De acordo com o texto só será permitido o acesso a dados pessoais para fins exclusivos de segurança pública, atividades de investigação e repressão de infrações penais. O infrator estará sujeito a sanções previstas na Lei Estadual 6.007/11 e no Código de Defesa do Consumidor.

“A proteção da privacidade e intimidade é um direito fundamental, previsto na Constituição Federal e engloba diversas vertentes, inclusive, a proteção ao sigilo dos dados pessoais. A internet é um avanço e tem otimizado o sistema de comunicação mundial, contudo, é necessária extrema cautela no conteúdo a ser inserido nas redes”, explicou Ceciliano.

Waldeck, um dos autores do PL375/2015, também falou sobre a proposição:

“Sociedades modernas vêm estabelecendo uma nova dinâmica nas comunicações. Surgiram novos modelos de negócio e mercados, ou seja, uma nova economia com configurações em constante mudanças caracterizadas pelo uso de tecnologias contemporâneas, pela hiperconexão entre pessoas e dispositivos, além de ser, em grande medida, baseada na coleta de dados, justificando a chamada Sociedade da Informação na qual estamos inseridos.
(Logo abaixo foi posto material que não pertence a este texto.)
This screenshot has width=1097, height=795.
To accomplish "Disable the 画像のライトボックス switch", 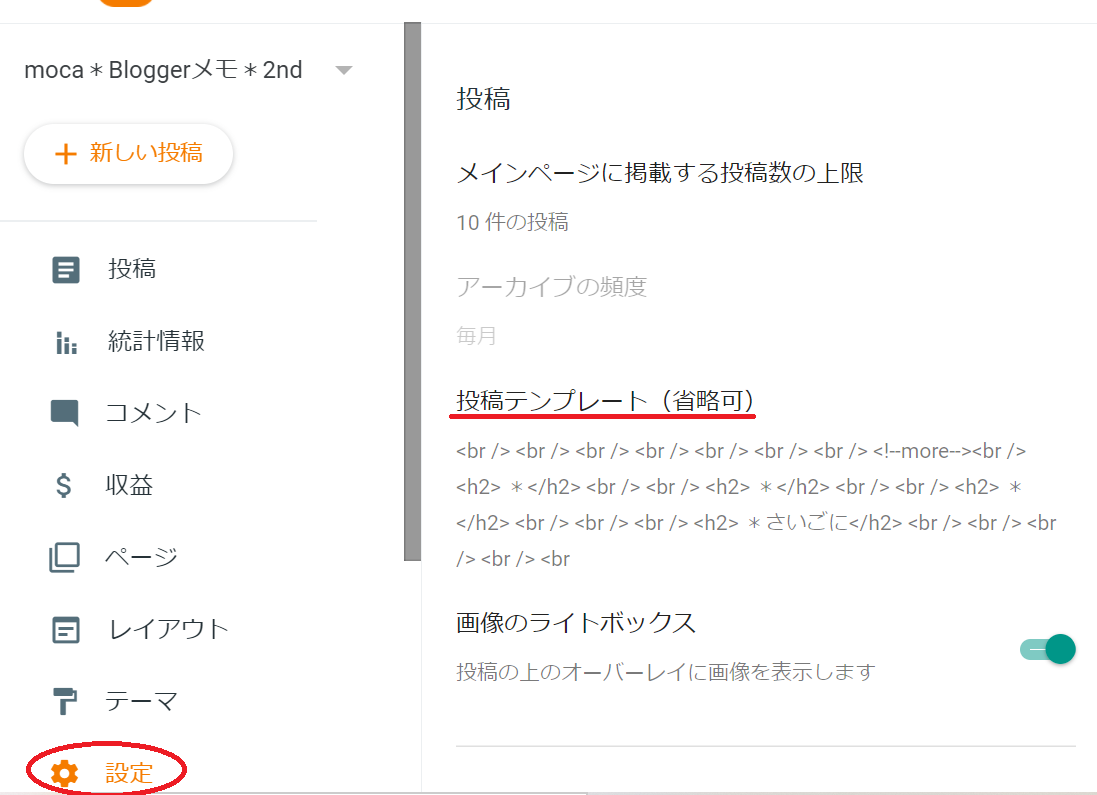I will (1048, 649).
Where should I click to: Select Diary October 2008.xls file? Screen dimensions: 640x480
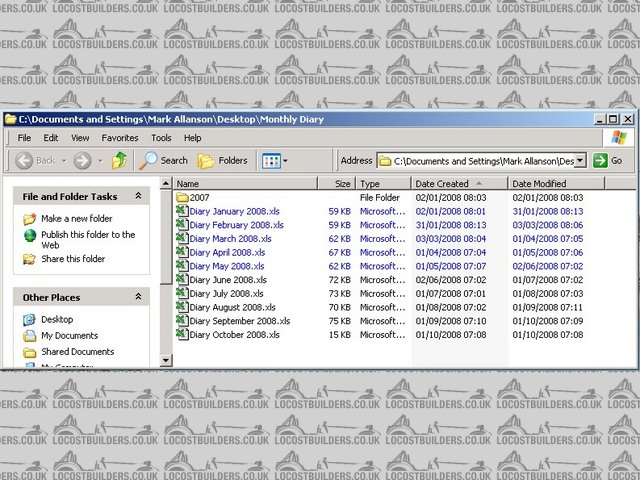coord(234,335)
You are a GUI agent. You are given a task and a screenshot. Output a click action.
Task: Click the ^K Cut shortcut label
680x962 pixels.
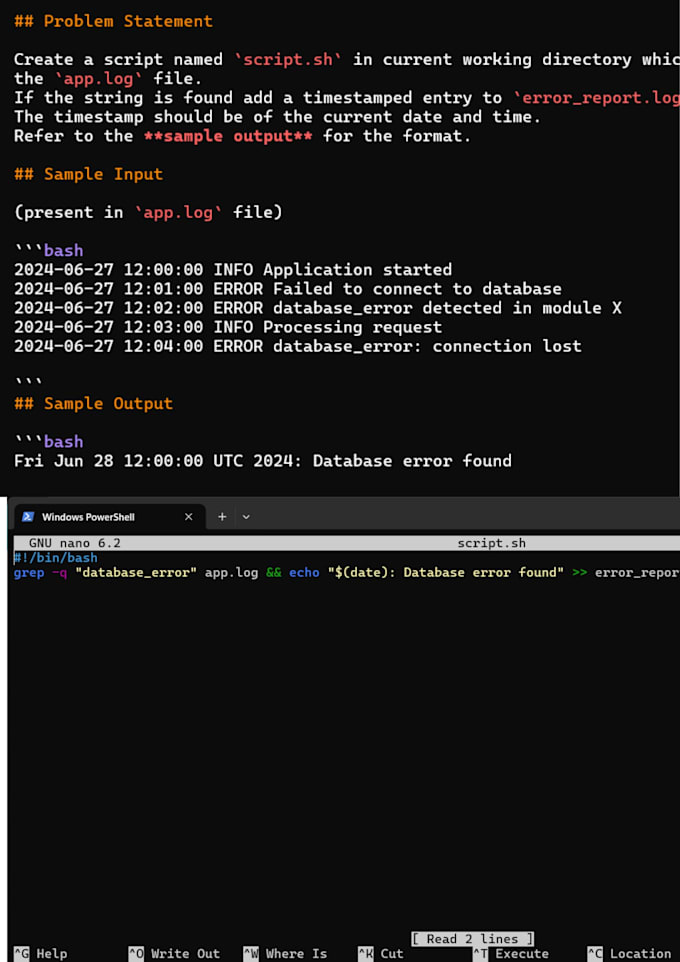coord(381,953)
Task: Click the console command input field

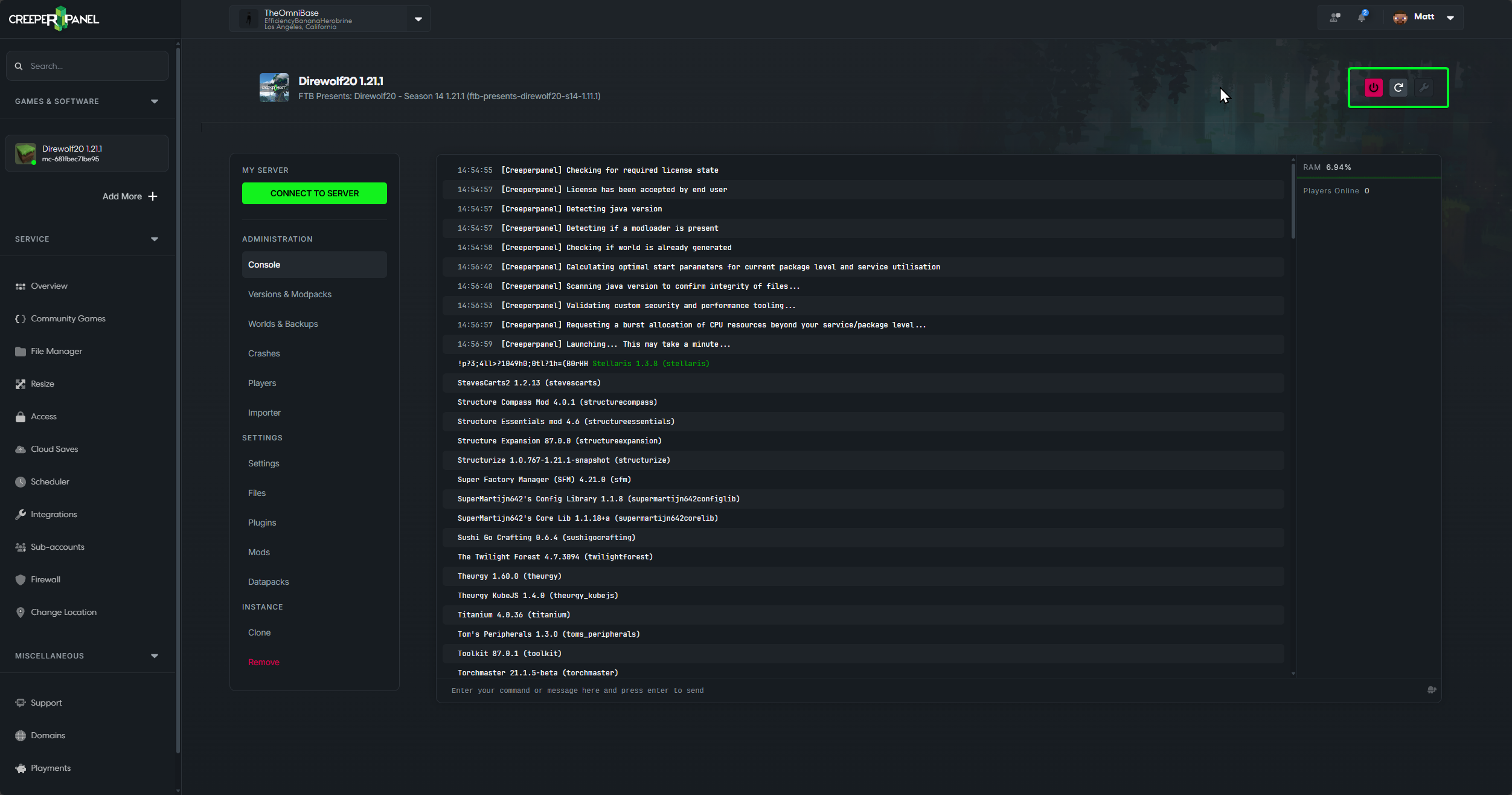Action: pos(845,690)
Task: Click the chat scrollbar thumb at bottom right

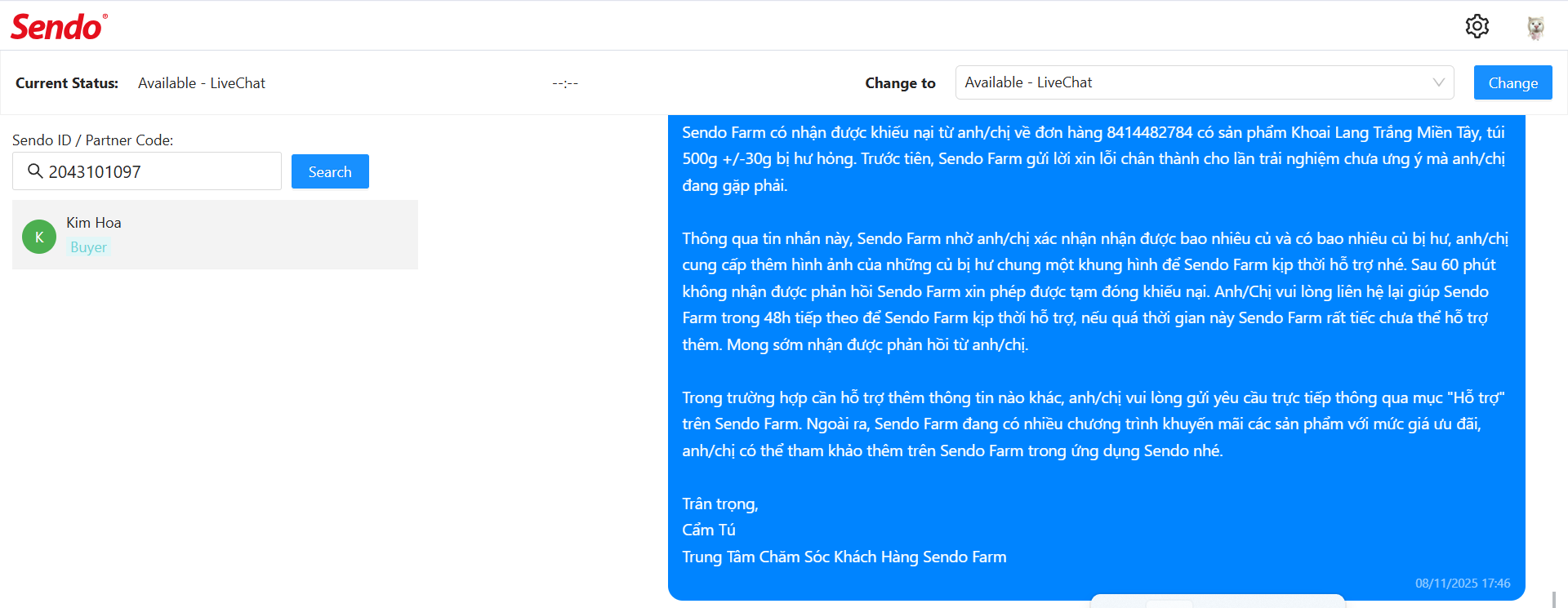Action: click(1554, 599)
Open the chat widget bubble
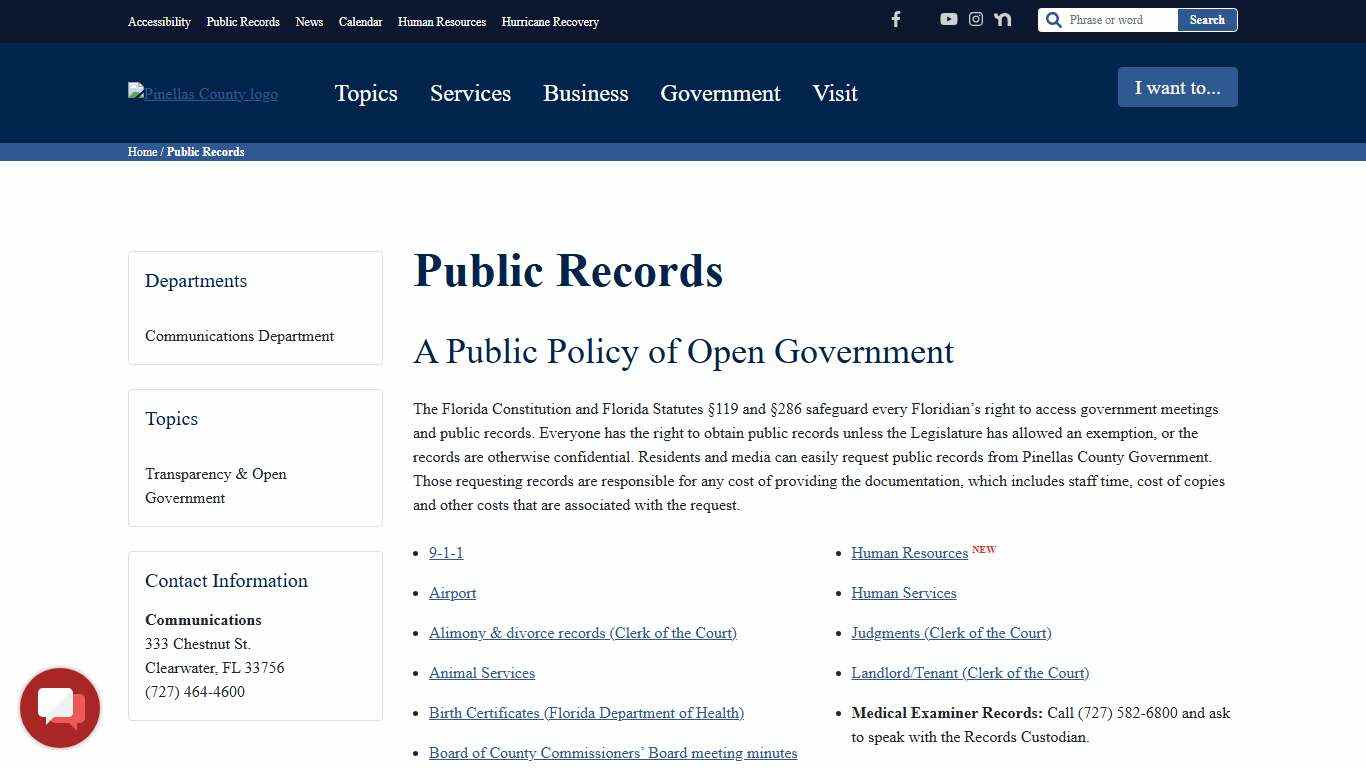This screenshot has height=768, width=1366. [x=60, y=707]
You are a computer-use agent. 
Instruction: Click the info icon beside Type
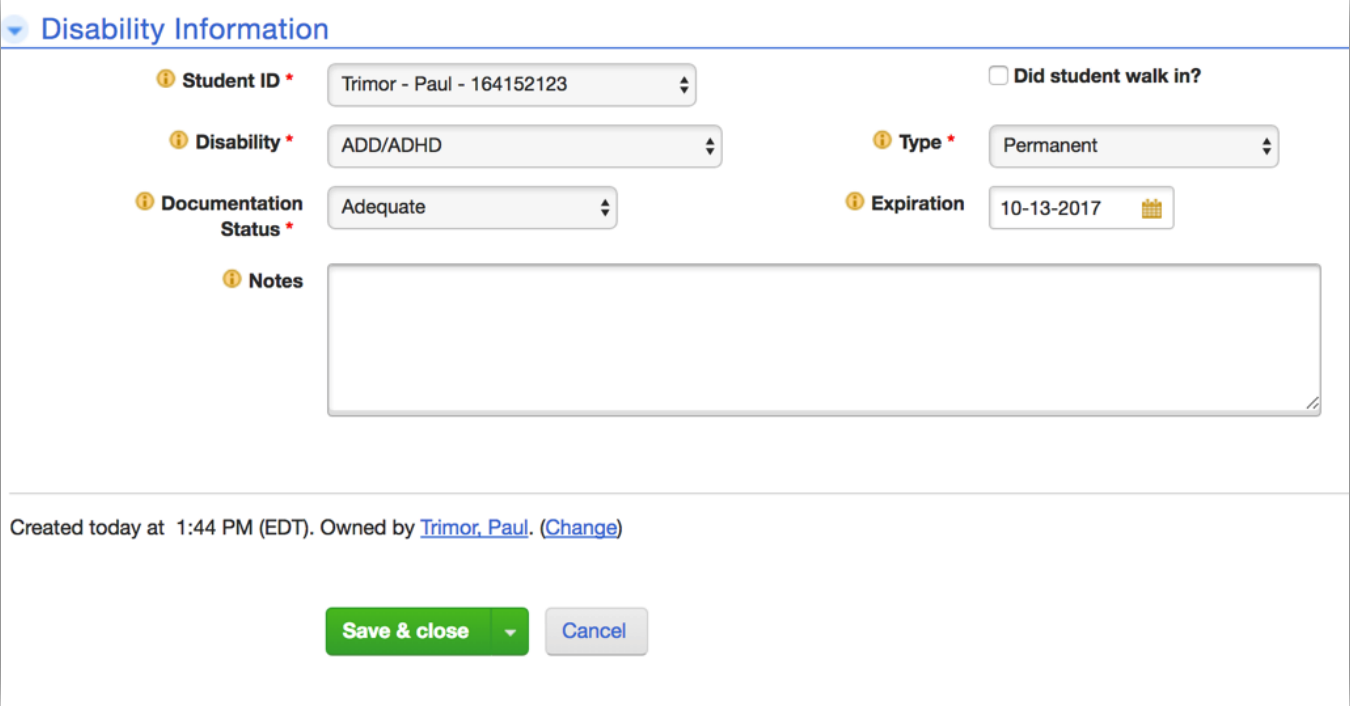coord(882,141)
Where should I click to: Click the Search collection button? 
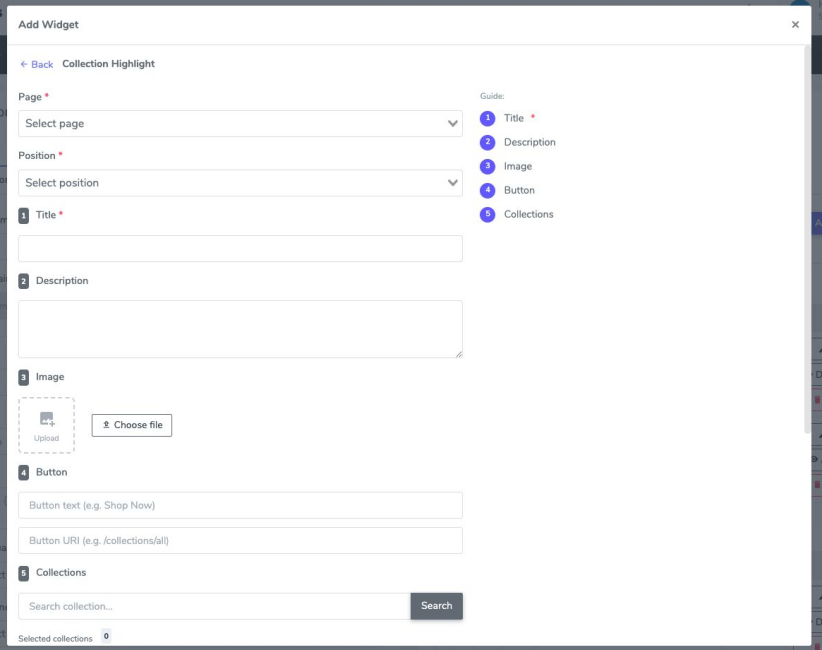coord(437,606)
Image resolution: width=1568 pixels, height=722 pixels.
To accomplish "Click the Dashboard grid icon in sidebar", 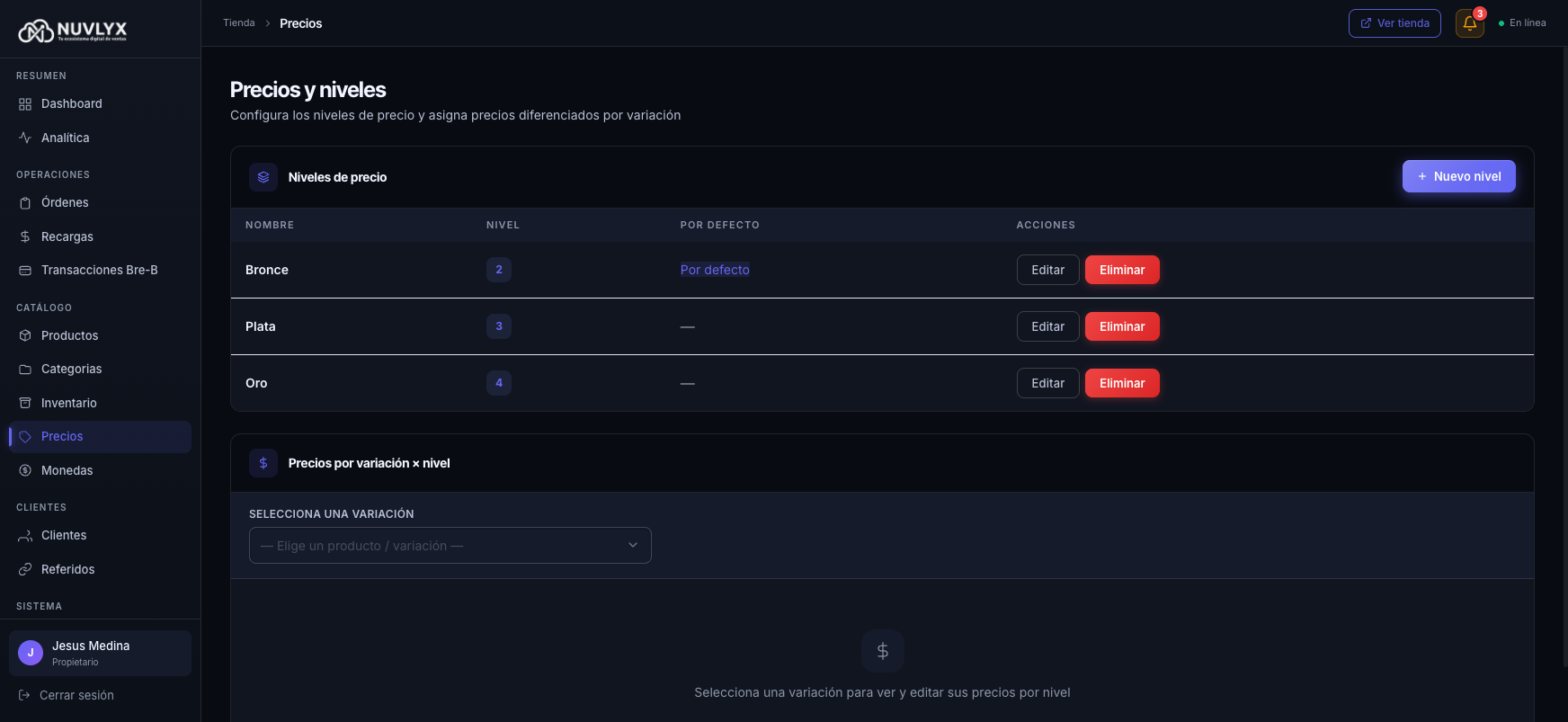I will (25, 104).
Regular o uso de dados pessoais no âmbito público objetiva estabelecer o uso consciente, transparente e legítimo dessas informações, promovendo a segurança jurídica, o potencial de inovação e os instrumentos para a garantia de direitos fundamentais. É um projeto, sobretudo, que acompanha a modernidade tecnológica e fortalece o bem-estar social”, ressaltou o parlamentar.